Not surprisingly the teachers gave their pupils inflated percentages. It was always envisaged that these would be pared back when subjected to the rigours of the Model.
However, by tweaking Metric 2 as they did, the extent of the downgrading was lessened resulting in what Judge Meenan acknowledged was “significant grade inflation in the results of Leaving Certificate 2020”.
In a lengthy Judgement, running to some 53 pages, in which he set out the intricacies of the grading system that was eventually sanctioned by the Minister and applied by her Department, Meenan J. concluded:
- The decisions of the Minister to make the two aforesaid alterations to the Standardisation Model were an exercise of executive power under Article 28.2 of the Constitution and they involved an area of policy and under the separation of powers doctrine they were not justiciable and thus not reviewable by the Courts.Mr. Sherry’s legal team had argued that the decisions to amend the Model had no legislative basis and were administrative in nature and thus the executive power of the State was not involved, save for the funding of the system.

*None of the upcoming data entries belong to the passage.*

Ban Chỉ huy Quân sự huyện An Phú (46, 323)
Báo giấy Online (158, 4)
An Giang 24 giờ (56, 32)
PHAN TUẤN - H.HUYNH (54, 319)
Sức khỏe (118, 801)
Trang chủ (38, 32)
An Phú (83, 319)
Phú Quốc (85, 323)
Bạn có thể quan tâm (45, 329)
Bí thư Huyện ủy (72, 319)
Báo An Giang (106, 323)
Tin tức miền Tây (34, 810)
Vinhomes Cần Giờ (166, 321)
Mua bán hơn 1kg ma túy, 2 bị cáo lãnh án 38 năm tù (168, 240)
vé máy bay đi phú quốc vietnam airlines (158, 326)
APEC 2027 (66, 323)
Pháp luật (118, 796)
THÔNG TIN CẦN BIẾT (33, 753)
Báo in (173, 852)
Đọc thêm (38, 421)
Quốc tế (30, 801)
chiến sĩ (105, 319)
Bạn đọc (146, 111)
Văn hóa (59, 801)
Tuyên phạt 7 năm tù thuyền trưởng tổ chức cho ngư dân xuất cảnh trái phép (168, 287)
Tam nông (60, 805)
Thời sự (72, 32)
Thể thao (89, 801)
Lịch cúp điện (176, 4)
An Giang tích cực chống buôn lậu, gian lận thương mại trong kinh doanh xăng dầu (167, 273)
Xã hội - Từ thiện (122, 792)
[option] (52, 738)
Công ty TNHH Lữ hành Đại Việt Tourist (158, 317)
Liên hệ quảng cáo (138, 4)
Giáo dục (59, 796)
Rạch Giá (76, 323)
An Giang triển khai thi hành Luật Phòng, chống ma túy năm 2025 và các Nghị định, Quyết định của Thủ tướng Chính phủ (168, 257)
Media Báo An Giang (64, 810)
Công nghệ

- That whilst the applicant had met some of the conditions necessary to establish a breach of his legitimate expectation, he did not satisfy others.In particular
(i) he failed, the Judge said, to establish that he suffered any “material unfairness” as a consequence of the said decisions and certainly no unfairness that would lead the Court to conclude that the novel grading system applied to last year’s Leaving Certificate, on foot the decisions taken, was unlawful.

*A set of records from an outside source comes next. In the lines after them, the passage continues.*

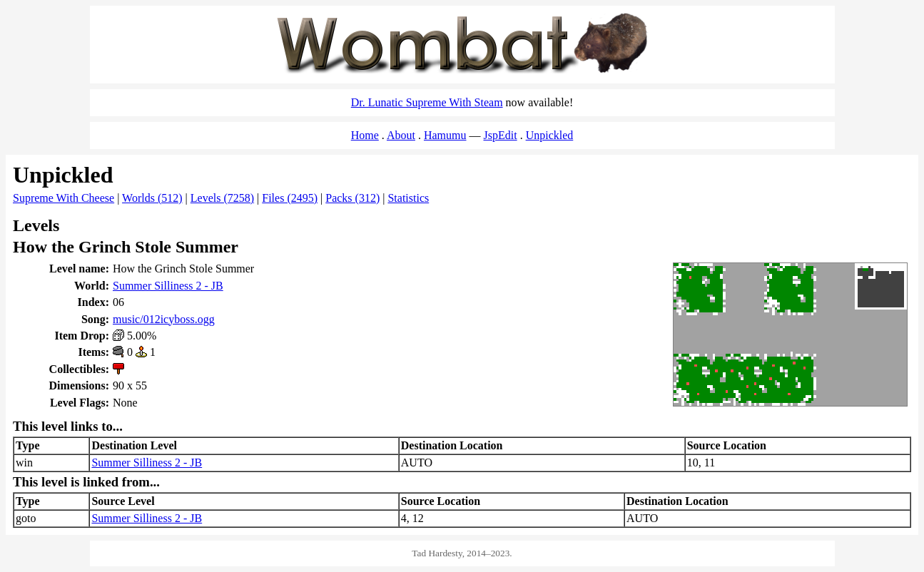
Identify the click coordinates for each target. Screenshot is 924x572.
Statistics (408, 198)
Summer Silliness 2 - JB (168, 285)
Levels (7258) (222, 198)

(ii) Sherry failed to establish that his marks in certain subjects were “unfairly downgraded”. In this regard the Court noted that his initial estimated percentage marks submitted by his school/ teachers had in fact been “significantly inflated”
(iii) Under the new grading system, his school had held its position relative to other schools
(iv) Had data showing the historical performance of Mr. Sherry’s school been left in as one of the grading metrics – a mapping exercise carried out was able to show that there was little difference between the calculated grades this would have yielded and the calculated grades he actually received.
The case will return before the Court again next week when Judge Meenan will hear Submissions on Costs.
The rather sobering default position in Irish law in relation to costs is that…..“costs follow the event”… i.e. the loser pays not only their own costs but also the costs of the other/successful side. Judge Meenan indicated that submissions on costs ought to reflect that this was the “lead” case that has determined the central issue common to “numerous other” cases which sought to challenging a system that has, pending a successful Appeal in this case, been deemed to be lawful.